The funny thing is that Jack's previous company had about 4,000 times more employees and sales than my company, yet we had exactly the same concerns about the new philosophy of development and business surrounding Web products. The insane thing is that Jack's company was valued at only 100 times that of my company when we got acquired, but that was the craziness of February, 2000.
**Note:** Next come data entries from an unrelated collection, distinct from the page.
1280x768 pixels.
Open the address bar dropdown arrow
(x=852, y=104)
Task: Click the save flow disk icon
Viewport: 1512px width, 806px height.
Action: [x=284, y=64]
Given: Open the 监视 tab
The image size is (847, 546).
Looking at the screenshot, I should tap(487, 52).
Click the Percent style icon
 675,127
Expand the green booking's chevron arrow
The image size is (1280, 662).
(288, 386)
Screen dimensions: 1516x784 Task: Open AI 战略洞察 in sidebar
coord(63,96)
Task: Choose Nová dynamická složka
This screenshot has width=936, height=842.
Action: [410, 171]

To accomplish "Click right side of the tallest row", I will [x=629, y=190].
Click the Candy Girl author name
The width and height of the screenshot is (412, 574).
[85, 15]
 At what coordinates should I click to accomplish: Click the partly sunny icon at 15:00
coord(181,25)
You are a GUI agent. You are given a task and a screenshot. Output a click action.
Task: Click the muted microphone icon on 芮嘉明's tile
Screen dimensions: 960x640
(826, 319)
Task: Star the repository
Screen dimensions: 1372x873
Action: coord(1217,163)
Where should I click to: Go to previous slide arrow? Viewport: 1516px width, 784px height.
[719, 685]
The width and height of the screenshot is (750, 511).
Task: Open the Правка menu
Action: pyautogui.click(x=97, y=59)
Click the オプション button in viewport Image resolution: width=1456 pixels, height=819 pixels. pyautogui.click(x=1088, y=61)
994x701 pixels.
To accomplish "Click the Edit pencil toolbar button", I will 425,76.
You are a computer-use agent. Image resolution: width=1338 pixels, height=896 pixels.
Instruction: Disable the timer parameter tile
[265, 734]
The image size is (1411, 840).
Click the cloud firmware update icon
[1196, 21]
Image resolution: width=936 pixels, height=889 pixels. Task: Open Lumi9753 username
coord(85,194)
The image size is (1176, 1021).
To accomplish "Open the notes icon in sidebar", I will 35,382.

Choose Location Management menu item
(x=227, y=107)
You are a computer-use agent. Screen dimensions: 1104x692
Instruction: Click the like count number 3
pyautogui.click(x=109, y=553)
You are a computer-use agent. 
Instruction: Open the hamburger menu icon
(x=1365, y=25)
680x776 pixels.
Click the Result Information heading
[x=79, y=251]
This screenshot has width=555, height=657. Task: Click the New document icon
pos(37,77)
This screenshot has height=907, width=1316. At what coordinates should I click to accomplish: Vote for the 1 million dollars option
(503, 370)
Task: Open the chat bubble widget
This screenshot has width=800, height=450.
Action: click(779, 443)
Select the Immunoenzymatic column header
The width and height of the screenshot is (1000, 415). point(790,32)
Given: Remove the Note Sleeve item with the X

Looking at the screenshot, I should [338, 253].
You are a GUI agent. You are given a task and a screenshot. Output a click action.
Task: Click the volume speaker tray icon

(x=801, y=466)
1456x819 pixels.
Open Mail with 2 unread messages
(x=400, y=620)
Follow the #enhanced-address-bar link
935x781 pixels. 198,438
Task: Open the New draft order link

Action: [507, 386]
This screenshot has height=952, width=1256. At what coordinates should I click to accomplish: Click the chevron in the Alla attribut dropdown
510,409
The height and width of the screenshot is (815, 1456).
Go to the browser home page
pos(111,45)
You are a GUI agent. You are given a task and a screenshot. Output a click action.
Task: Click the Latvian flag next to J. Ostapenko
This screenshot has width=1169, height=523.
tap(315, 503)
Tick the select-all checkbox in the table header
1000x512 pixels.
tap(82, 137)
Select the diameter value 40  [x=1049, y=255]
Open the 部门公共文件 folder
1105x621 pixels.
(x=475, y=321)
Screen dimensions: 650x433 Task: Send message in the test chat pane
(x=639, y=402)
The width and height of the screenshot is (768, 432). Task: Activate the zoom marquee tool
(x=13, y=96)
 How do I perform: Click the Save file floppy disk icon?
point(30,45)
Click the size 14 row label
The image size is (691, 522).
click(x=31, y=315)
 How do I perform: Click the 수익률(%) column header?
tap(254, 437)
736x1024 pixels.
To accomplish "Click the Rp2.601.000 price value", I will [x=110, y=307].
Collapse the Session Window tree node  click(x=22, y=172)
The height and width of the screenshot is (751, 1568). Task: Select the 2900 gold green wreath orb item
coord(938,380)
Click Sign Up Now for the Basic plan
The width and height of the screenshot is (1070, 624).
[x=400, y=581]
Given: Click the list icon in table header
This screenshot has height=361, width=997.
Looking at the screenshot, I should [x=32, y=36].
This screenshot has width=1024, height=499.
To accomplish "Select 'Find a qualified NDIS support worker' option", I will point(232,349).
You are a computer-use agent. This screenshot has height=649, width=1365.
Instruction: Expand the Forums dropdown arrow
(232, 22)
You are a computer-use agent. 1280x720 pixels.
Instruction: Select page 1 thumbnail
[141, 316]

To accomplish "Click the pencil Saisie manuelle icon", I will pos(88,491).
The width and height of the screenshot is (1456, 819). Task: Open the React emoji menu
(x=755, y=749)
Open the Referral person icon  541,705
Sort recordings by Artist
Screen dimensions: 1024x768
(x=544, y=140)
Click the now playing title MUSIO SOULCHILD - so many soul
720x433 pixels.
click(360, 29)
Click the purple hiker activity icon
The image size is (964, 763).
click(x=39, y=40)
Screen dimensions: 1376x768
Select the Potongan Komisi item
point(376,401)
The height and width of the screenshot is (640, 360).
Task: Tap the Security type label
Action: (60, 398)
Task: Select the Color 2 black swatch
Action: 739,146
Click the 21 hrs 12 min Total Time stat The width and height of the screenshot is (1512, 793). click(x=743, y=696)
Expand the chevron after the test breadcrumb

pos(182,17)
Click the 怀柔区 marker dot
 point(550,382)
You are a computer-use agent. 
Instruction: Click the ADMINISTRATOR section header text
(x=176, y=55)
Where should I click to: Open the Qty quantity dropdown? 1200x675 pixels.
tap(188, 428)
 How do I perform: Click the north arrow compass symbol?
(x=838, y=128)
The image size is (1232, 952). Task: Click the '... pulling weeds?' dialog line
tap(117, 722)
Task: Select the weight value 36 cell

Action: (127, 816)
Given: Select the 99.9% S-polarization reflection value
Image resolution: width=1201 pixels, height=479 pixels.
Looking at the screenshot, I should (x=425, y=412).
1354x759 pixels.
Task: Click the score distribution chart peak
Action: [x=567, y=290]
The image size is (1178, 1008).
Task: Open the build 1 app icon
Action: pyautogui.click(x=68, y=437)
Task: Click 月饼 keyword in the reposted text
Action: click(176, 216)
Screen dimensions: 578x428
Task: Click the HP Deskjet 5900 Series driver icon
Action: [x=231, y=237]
I talked to Jack about four broad areas of change that any CTO needed to think about, but they all came down to one basic issue, a lack of control. It isn't that CTO's have to be control freaks, although they should be. It is a CTO's job to think ahead to what can go wrong, and try to make sure those blocks don't interfere with whatever technology tasks the company needs to accomplish. In a way, a CTO is like the lawyer for a company's technology, always looking for pitfalls well before they are reached. Web 2.0 forces a company to adopt the one thing any good CTO should loath, dependencies. You have to allow your company to be dependent on other people's code, their voices, their data, and their personal motivations that can't necessarily be overridden by money. Let me go through each of these dependencies:

  • Open Source. While much of Web 1.0 was built using Linux, Apache, Sendmail, and languages such as Perl and PHP, the philosophy of Open Source didn't become pervasive until the turn of the century. There are now Open Source components throughout a typical Web 2.0 application. For example, collective voting has applications in many areas beyond the traditional uses in sites like Digg.com or Reddit.com, and is now available through the Pligg software, which is Open Source. Other common Open Source components are found in blogging tools and wikis. Companies also have to consider the desire of their programmers to release their work for the company as Open Source. While this has obvious implications for intellectual property, it also creates a labor force of more productive programmers, because they can bring portions of their code with them when they change jobs.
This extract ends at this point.